Wolfmother – Artwork
Textile, wool, gold, leaf, oil pastels.
50 x 100 cm, 2024.
Wolfmother is a textile banner in which softness, discipline, myth, and politics coexist without hierarchy. A pink leather ground carries a stitched wolf icon, needle-felted teats, and a rigid row of identical German Shepherd badges.
The wolf enters the work as a figure of Roman mythology; the she-wolf who nurses Romulus and Remus stands at the origin of empire. In Greco-Roman religious practice, it was closely associated with Artemis, whose priestesses were described in historical sources as kynágides—“hunting women” or “hunting bitches.” During ceremonies, they wore animal skins and masks, occupying a liminal position between wilderness and culture, instinct and social law. The wolf functioned as a mediator: neither fully inside nor outside the symbolic order.
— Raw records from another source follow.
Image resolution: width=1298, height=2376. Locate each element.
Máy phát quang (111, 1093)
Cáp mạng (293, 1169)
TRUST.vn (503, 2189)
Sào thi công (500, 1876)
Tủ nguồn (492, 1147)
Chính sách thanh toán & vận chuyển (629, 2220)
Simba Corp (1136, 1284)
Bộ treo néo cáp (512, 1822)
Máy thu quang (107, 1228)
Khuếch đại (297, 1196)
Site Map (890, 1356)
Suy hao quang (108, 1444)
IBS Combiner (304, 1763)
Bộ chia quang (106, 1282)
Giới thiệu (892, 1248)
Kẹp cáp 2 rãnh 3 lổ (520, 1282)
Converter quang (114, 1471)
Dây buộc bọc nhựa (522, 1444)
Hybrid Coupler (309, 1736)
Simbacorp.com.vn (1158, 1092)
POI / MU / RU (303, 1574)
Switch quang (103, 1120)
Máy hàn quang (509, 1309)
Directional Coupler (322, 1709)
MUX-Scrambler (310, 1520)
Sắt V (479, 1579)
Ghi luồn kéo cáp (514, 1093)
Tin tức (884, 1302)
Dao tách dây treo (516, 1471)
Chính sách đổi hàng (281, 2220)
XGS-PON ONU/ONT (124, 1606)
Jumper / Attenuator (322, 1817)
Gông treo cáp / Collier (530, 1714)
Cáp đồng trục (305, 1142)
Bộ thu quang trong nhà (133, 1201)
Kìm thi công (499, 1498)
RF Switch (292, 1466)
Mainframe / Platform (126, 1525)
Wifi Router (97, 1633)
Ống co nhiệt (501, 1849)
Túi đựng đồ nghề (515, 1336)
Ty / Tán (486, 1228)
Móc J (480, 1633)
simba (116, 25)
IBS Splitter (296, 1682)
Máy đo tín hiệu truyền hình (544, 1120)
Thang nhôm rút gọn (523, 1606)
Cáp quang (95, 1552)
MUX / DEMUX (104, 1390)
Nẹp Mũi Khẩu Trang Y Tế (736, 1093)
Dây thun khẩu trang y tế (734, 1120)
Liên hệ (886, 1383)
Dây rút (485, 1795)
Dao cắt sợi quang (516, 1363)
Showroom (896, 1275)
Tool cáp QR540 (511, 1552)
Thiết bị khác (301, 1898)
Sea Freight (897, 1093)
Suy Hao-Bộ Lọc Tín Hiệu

This contrasts with the German Shepherd badges embedded in the work. Historically bred for obedience and discipline, and later instrumentalized within police and state apparatuses, the shepherd dog, a descendant of the wolf, stands for patriarchal systems of control and regulated protection. Its serial repetition introduces a visual logic of standardization and authority that counters the irregular, archaic forms above.
Wolfmother holds these elements in quiet tension. Nourishment and command, ritual memory and institutional order, intimacy and power remain unresolved. The work does not resolve this friction; it preserves it—allowing myth, history, and material presence to press against one another in a single, charged surface.